The infamous Mount Everest disaster of 1996 has been the subject of much controversy. But on a day when 8 climbers died, what’s perhaps most remarkable is that Seaborne Beck Weathers wasn’t one of them.
A pathologist from Texas, Beck was one of the paying clients who made up the Adventure Consultants expedition of about 18 individuals led by experienced guide Rob Hall.
Two other expeditions, all with similar numbers of people, were also attempting to summit via the South Col route on the same day – May 10th.
Whether over-crowding, wilful ignorance of the weather warnings, or the over-ambition of expedition leaders driven by commercial imperatives was to blame is up for debate.

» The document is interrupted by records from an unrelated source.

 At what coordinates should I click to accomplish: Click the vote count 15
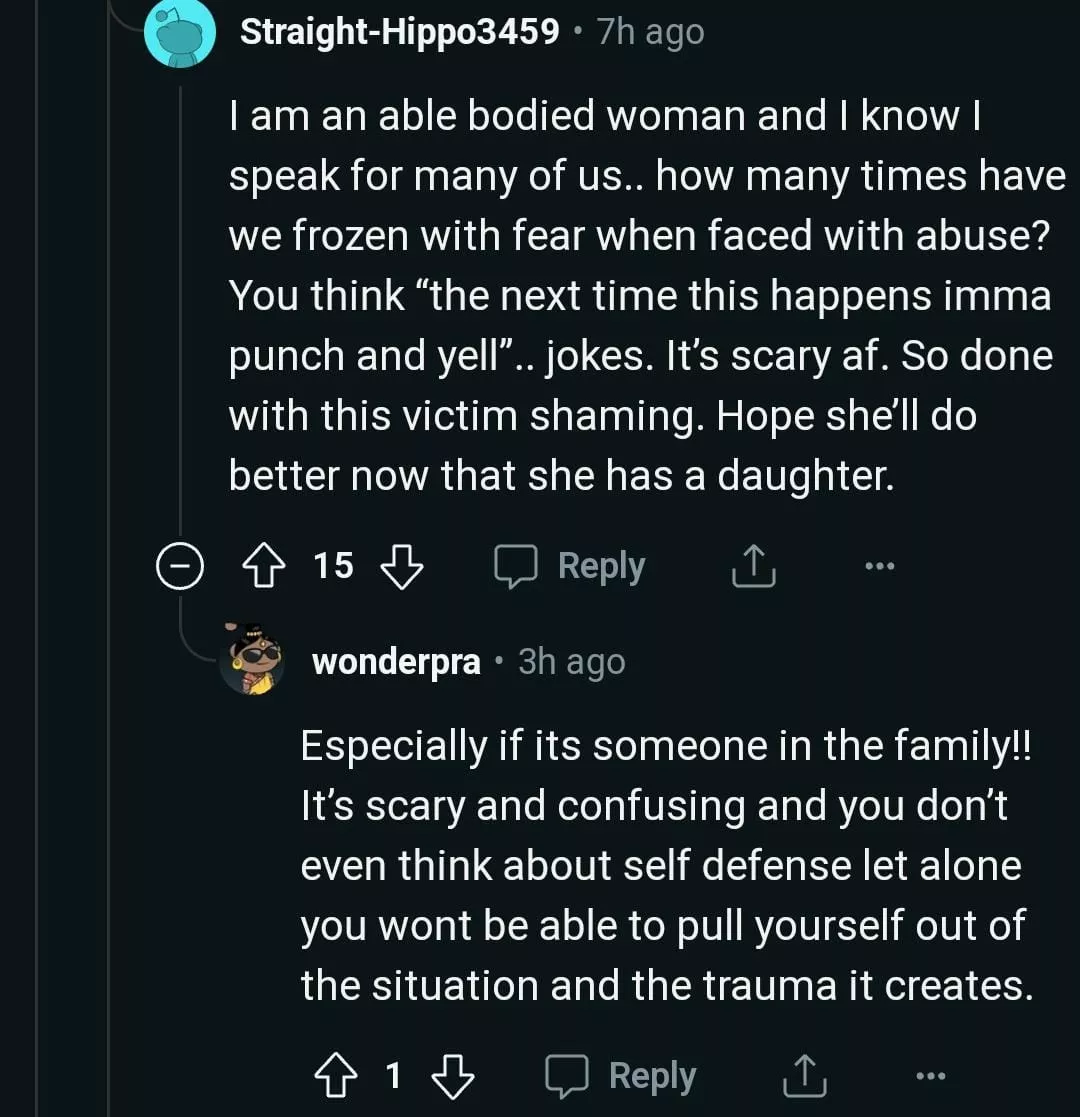pos(334,567)
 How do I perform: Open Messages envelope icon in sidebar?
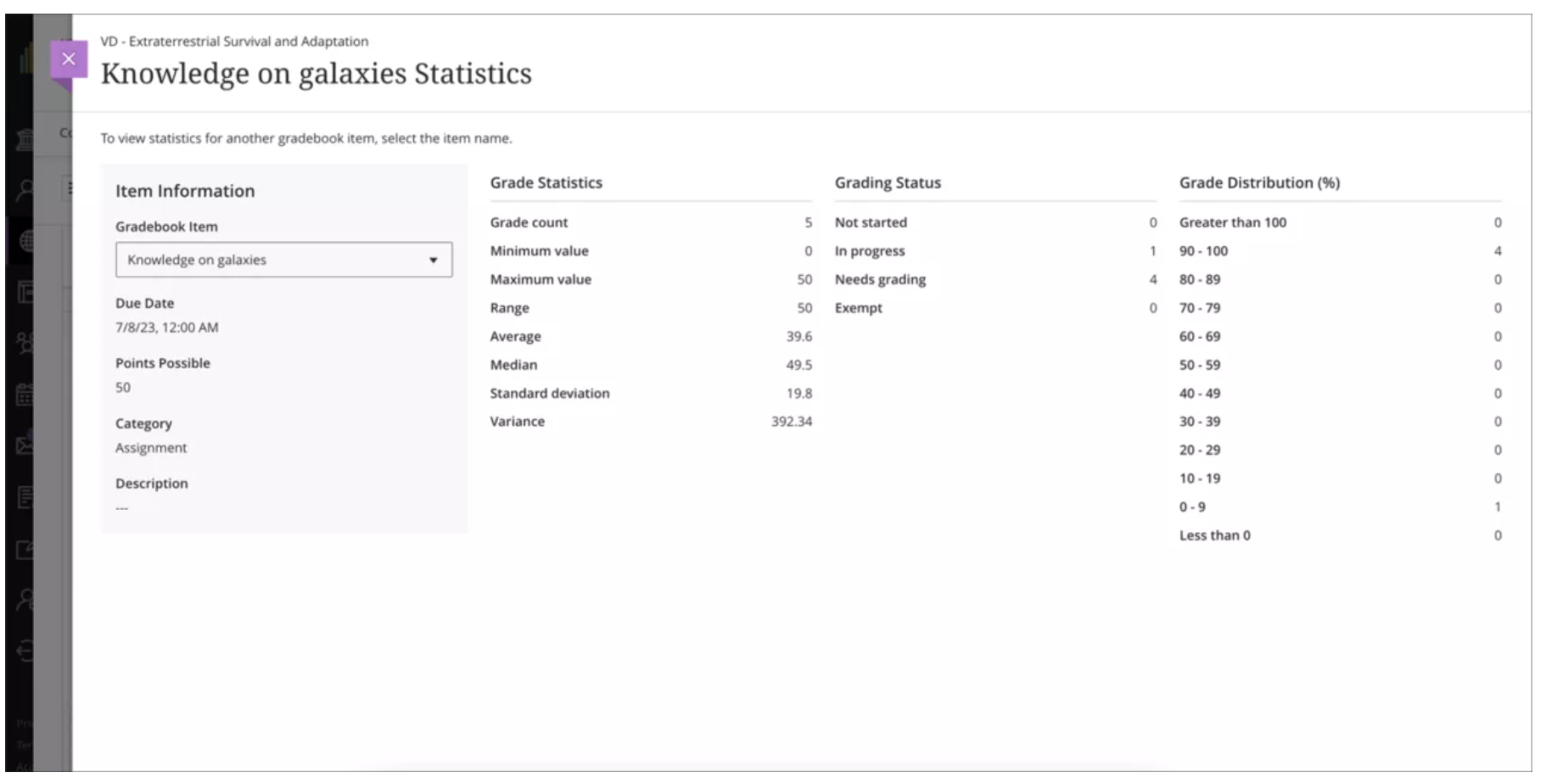[25, 445]
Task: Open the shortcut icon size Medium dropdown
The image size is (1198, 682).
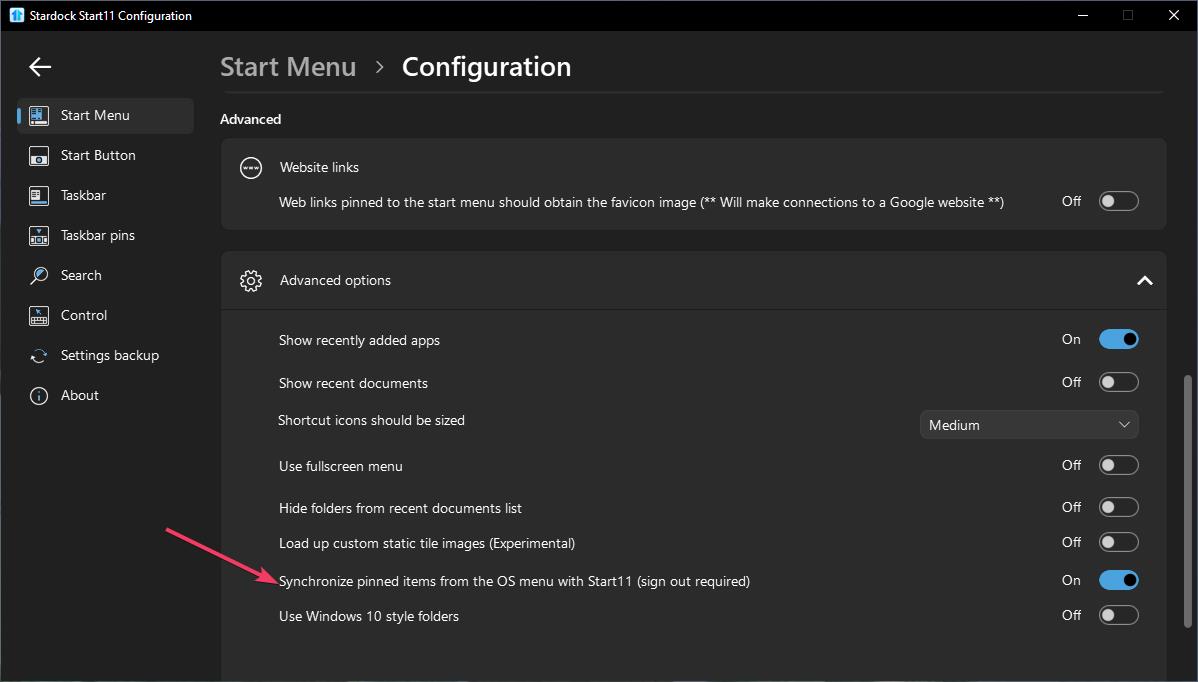Action: pyautogui.click(x=1028, y=425)
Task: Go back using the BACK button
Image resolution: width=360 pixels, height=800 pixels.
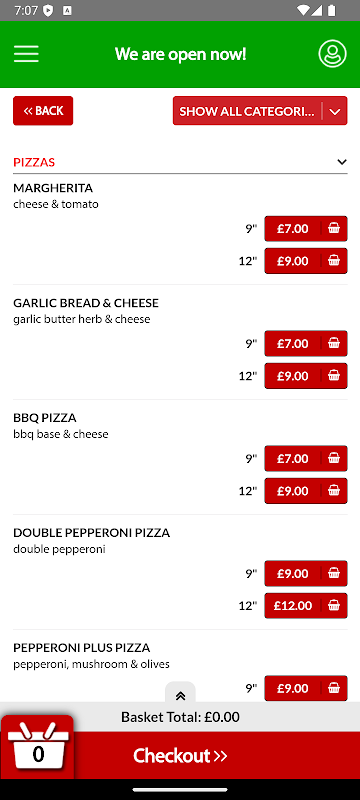Action: pyautogui.click(x=43, y=111)
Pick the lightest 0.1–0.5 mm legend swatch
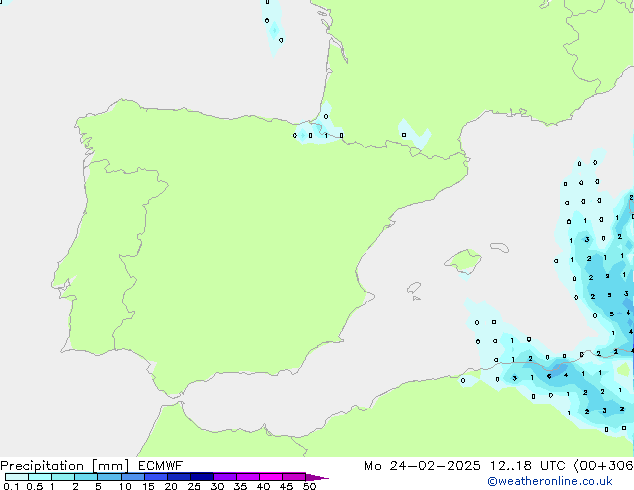The width and height of the screenshot is (634, 490). pos(16,477)
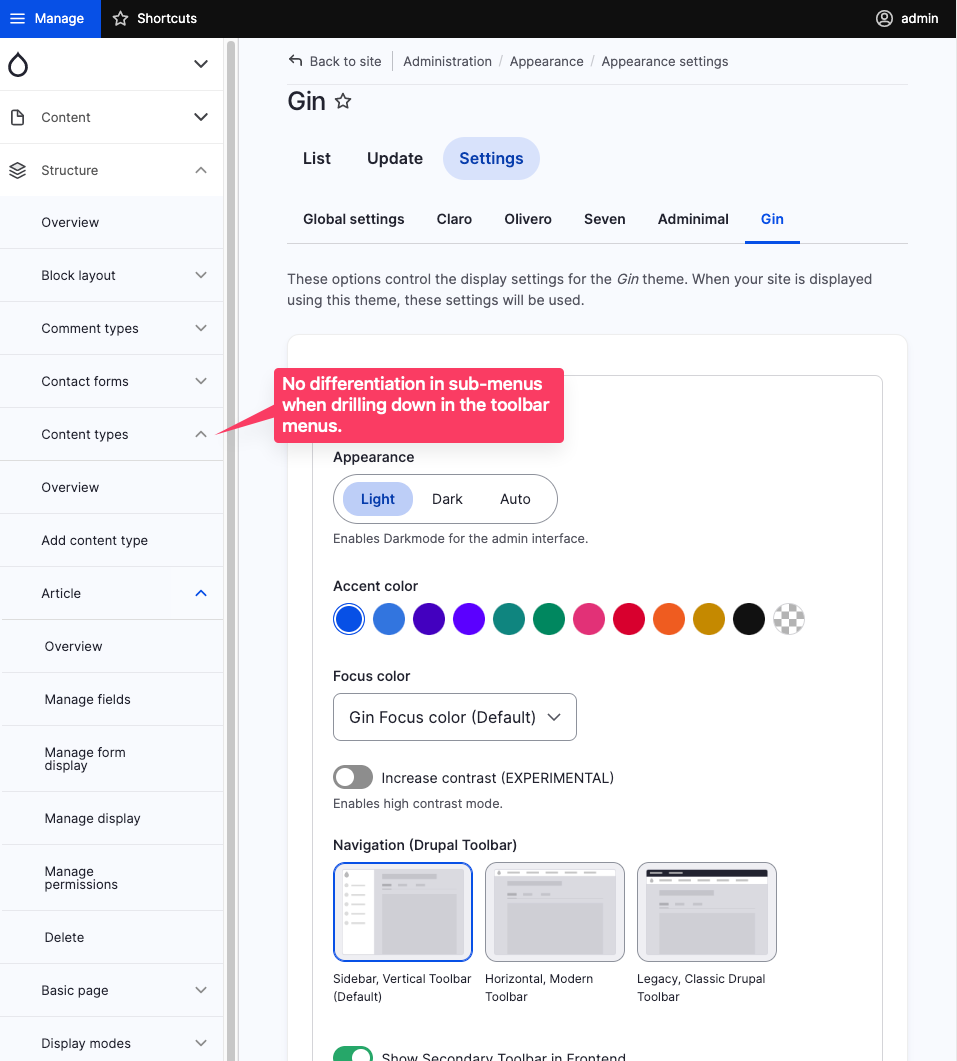
Task: Follow the Appearance breadcrumb link
Action: [x=546, y=61]
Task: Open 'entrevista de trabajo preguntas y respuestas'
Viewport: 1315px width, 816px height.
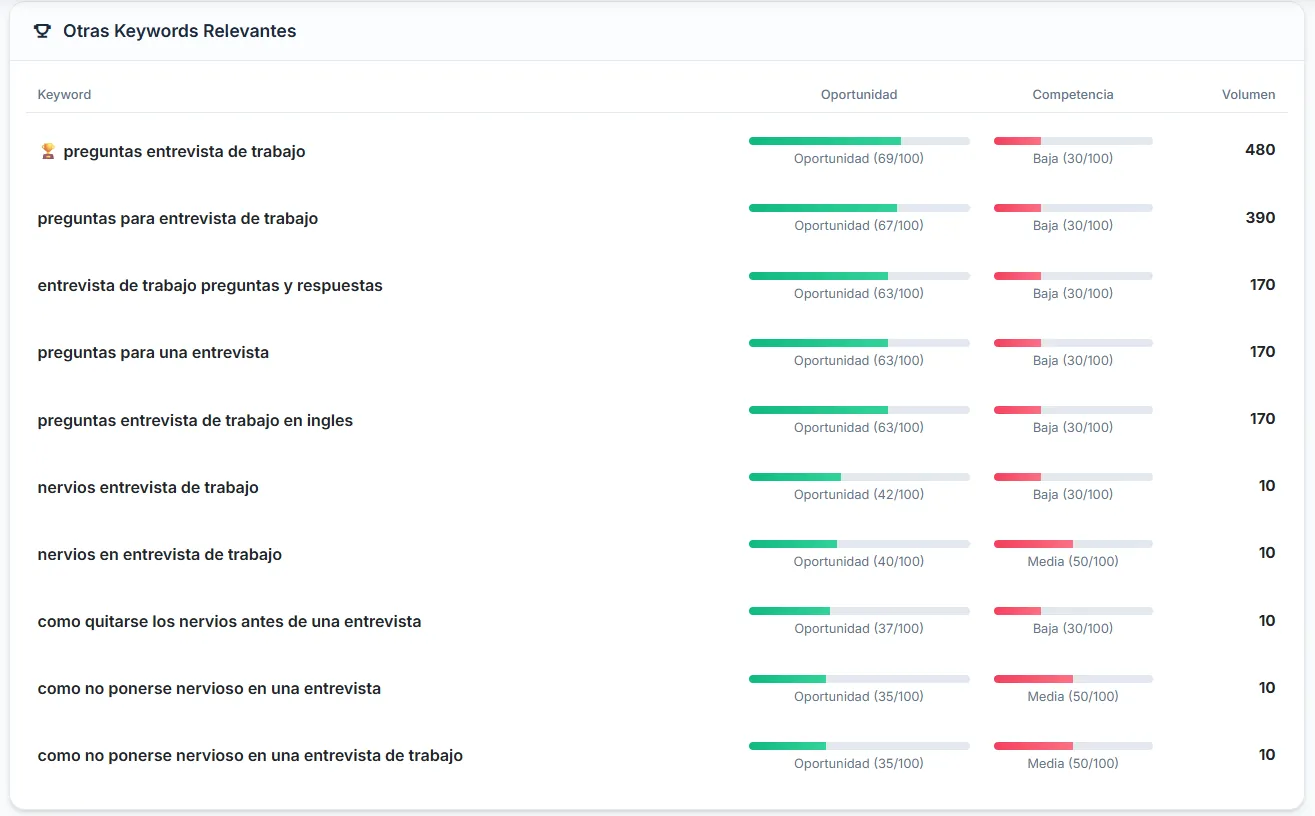Action: click(x=209, y=285)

But when a storm rolled in early in the evening of May 10th, a lot of climbers were caught near the summit. They were exposed and in danger – well above the 8,000 metre line known as the “death zone”, in which the human body and brain slowly start to shut down, even with supplemental oxygen.
Weathers had previously had eye surgery which affected his vision at altitude, so he couldn’t see properly as he climbed up from Camp IV in the early hours of the morning. But he was unwilling to give up his attempt on the summit, so waited to see if his vision would improve when the sun rose.
He never made it to the top, but the delay meant he was one of those still stuck high up on the mountain when the storm struck.
They were exposed and in danger – well above the 8,000 metre line known as the “death zone”, in which the human body and brain slowly start to shut down.
Already disorientated, he and a group of climbers became completely lost as the visibility plummeted. Confused and weakened by the lack of oxygen to the brain, they staggered round the South Col for several hours, searching vainly for Camp IV.
A rescue effort led by the Kazakh guide Anatoli Boukreev saved several climbers during a lull in the storm, but by the time Boukreev arrived, Beck was nowhere to be found.
The following day another rescue effort found Beck and fellow climber Yasuko Namba but turned back, believing the two were so weak that they were beyond help.
Although Namba never made it, Beck somehow staggered back into Camp IV under his own steam. He was suffering so badly from frostbite and the effects of oxygen deprivation that once again his fellow climbers judged that he wouldn’t make it. The best they could do, they thought, was to make him comfortable until he died.